§ **TASK GOAL**: The reply must contain all of the records, unchanged.

§ **GIVEN RECORDS**:
::::::::::

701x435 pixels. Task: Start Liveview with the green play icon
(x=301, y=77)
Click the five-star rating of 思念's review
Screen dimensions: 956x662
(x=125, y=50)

::::::::::

§ **FINAL ANSWER**:
701x435 pixels. Task: Start Liveview with the green play icon
(x=301, y=77)
Click the five-star rating of 思念's review
Screen dimensions: 956x662
(x=125, y=50)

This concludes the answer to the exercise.